Disfunção plaquetária

         Os pacientes com DRC em estágio avançado tipicamente desenvolvem um defeito qualitativo de função plaquetária. Em casos de pacientes que apresentam risco de desenvolvimento de complicações de sangramento, foram demonstradas 3 formas de terapia efetiva para redução do tempo de sangramento prolongado associado à uremia. A primeira consiste na administração de desmopressina por via endovenosa, a uma dose de 0,3 mg/kg em 50 mL de salina normal, infundida ao longo de 30 minutos. Como alternativa, crioprecipitados (10 bolsas) podem ser infundidos por via endovenosa ao longo de 30 minutos. Estrogênios conjugados administrados a uma dose de 0,6 mg/kg/dia, por via endovenosa, durante 5 dias seguidos, também se mostraram efetivos.

 

O caso de encaminhamento precoce para um nefrologista

         A terapia ideal para o paciente com DRC envolve uma abordagem terapêutica multifacetada, que inclua o monitoramento intensivo da função renal e a instituição de medidas agressivas destinadas a retardar a progressão da perda de função renal. As intervenções utilizadas para reduzir as comorbidades que acompanham a DRC devem ser iniciadas precocemente. As complicações metabólicas e hematológicas da uremia devem ser evitadas. No entanto, se já estiverem presentes, devem ser tratadas de maneira judiciosa. Pacientes com DRC em estágio avançado devem ser devidamente preparados, de modo a poderem ser encaminhados para o recebimento da terapia de substituição renal de forma suave e no momento certo.

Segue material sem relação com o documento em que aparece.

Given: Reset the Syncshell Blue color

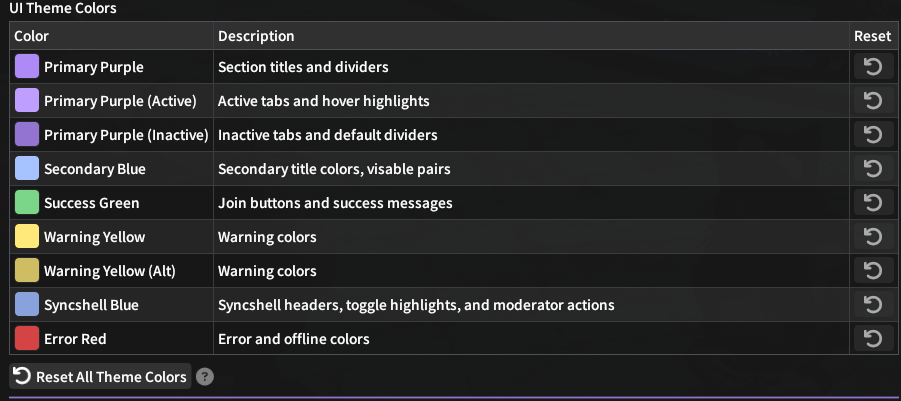Looking at the screenshot, I should [872, 305].
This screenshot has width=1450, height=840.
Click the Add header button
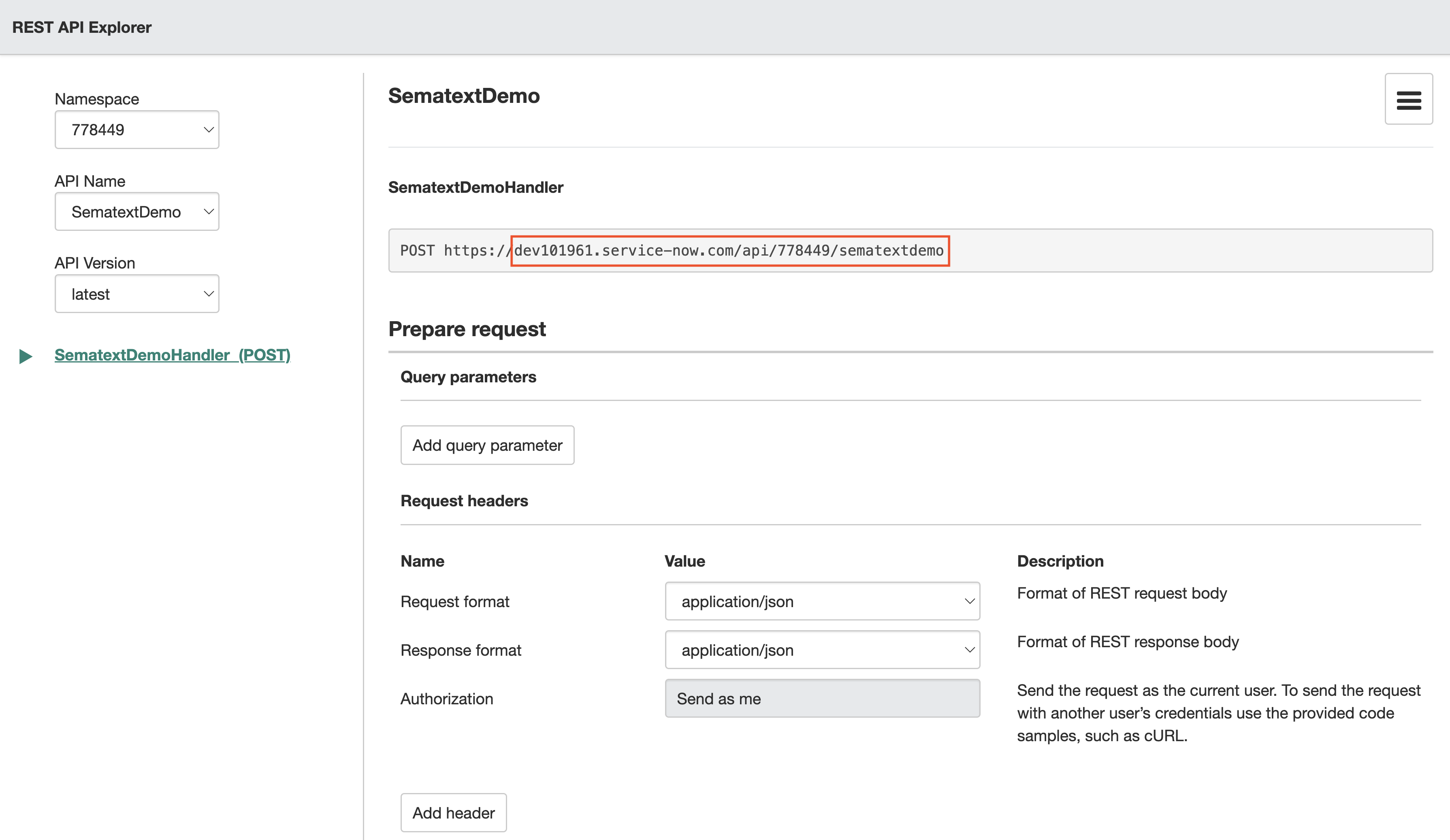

         É interessante observar que vários relatos indicam que a terapia pré-DRET, nos Estados Unidos, é subótima em um número considerável de casos.75-78 Evidências sugerem que esta terapia pré-DRET subótima pode ser um fator importante na elevada morbidade e mortalidade observadas entre os pacientes submetidos à diálise. Exemplificando, muitos pacientes são significativamente anêmicos, ainda que não tenham sido tratados com eritropoetina antes da iniciação da diálise. A anemia severa contribui para o desenvolvimento de HVE, que, por sua vez, constitui um importante fator preditor de morbidade e mortalidade cardíaca entre pacientes submetidos à diálise. A hipoalbuminemia também constitui um achado comum no momento em que a diálise é iniciada. A hipoalbuminemia também é um forte preditor de morbidade e mortalidade subsequentes entre pacientes de diálise. Embora a causa de hipoalbuminemia seja multifatorial neste contexto, é provável que a falta de uma abordagem por parte de um nutricionista no início do curso da doença seja um fator contribuidor.

         Há também evidências de que muitos pacientes não são devidamente preparados para a iniciação da diálise. A preparação ideal para o início da diálise envolve a instrução do paciente e de seus familiares acerca das várias formas de terapia de substituição renal. Para aqueles que optam pela hemodiálise, é necessário instalar um dispositivo de acesso vascular com vários meses de antecedência em relação à iniciação, para que este possa ser utilizado no primeiro tratamento. Devido à necessidade de se dedicar tempo ao treinamento para realização da diálise peritoneal, os pacientes encaminhados tardiamente são mais propensos a serem iniciados na hemodiálise, e isto limita efetivamente as escolhas do paciente. A falta de um dispositivo de acesso permanente no momento da iniciação torna necessário instalar um cateter temporário e, assim, aumenta a probabilidade de o paciente receber um enxerto arteriovenoso no lugar de uma fístula arteriovenosa. Por fim, há um número crescente de evidências de que a iniciação precoce da diálise está associada a um melhor resultado do paciente.

         Dadas as complexidades envolvidas no tratamento, o paciente com DRC deve ser encaminhado a um especialista para consulta e cossupervisão, caso não possa ser avaliado e tratado adequadamente pelo prestador de assistência primária. Um nefrologista deve participar da terapia de pacientes cujas eTFGs sejam menores que 30 mL/min/1,73 m2.79 As iniciativas educacionais destinadas a aumentar a conscientização em relação à DRC conduzirão a um tratamento mais aprimorado e melhorarão os resultados alcançados pelos pacientes com esta doença.

 

         Os autores não possuem relações comerciais com os fabricantes dos produtos ou prestadores de serviços mencionados neste capítulo.